An example of the current crazy:
Imagine you want to offer a servlet to do some kind of web based service. Of course this servlet is already compiled and final ready to be deployed, but of course this servlet need some kind of configuration/listener registration. What is the typical path? an XML file!! XML used to push data and to register LIVE objects.
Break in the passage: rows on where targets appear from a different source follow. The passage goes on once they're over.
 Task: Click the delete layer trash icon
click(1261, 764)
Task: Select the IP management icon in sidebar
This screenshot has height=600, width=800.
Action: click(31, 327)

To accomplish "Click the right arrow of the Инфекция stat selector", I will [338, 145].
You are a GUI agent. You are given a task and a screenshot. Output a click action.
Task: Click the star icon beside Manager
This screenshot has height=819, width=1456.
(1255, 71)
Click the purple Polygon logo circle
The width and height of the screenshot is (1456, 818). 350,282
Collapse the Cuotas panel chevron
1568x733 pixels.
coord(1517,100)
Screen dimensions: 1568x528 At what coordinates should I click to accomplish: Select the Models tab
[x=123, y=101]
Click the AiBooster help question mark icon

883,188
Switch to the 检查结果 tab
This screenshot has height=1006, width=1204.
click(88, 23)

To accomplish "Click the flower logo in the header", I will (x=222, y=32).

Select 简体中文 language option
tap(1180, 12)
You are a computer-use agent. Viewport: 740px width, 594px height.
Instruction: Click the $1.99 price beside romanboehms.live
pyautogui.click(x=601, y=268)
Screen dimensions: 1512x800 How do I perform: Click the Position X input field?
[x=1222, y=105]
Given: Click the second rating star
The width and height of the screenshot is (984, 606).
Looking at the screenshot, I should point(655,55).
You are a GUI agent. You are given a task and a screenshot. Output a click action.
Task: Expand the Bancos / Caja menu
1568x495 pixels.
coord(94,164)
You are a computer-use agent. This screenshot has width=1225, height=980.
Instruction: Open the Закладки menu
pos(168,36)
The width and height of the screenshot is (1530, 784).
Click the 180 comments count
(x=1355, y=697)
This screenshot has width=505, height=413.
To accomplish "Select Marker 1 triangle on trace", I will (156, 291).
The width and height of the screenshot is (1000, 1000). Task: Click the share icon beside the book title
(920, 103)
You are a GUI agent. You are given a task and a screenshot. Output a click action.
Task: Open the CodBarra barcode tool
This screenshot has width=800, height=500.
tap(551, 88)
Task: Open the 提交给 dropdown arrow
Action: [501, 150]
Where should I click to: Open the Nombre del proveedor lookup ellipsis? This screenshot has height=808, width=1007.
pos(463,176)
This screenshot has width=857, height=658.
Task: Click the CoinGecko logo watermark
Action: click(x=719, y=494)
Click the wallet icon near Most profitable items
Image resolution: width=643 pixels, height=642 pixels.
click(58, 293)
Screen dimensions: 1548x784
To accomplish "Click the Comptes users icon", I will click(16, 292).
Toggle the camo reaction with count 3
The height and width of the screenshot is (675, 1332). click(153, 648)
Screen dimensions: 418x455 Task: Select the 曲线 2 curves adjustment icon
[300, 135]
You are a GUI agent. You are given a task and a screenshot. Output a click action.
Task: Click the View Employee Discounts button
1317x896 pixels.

The result: tons of documentation about how to integrate this smart servlet with your code... oh I need to integrate with Spring... don't worry my XML format is now ready to call your beans defined in Spring XML... I need to integrate with X... I'm sorry is not supported by my XML format.
The result: XML used as a poor-custom-meta-programming language.
Question: Can I offer a base servlet? you only need to inherit your concrete servlet and setting up the service with my provided API inside the init() method, this way you can integrate with any thing easily.
Current typical answer: but it isn't cool, is old, is boring, where is the XML? where are the annotations? calling Java methods? bah.
We are losing the mind.
Jose M. Arranz
ItsNat Natural AJAX: 0% custom tags, 0% XML (is up to you), 0% view-metaprogramming, 0% code in the view.
Jim replied on Fri, 2008/03/28 - 12:58am
As a group, we seem to be absolutely enamoured with abstractions upon abstractions -- I blogged about this topic almost two years ago, in my article Too Many Levels of Abstraction if anyone is interested.
Management summary -- some things are already abstractions by their very nature.
-- Jim
Joe replied on Thu, 2008/04/03 - 4:05pm
Tiago Brito Spindola replied on Tue, 2008/04/08 - 5:15am
I don't agree with Adam Bien. I do appreciate the possibility to replace underline implementation when necessary. Of course the overuse of abstraction should be avoid, but if you program against interfaces you need a away to configure the application. It can be done with XML or directly in the Java code, the problem is to find the correct balance between both. If you would like to have a look how configuration and replacement of underline implementation can be achieved see my article (Spring In Small Doses) about development application with Spring.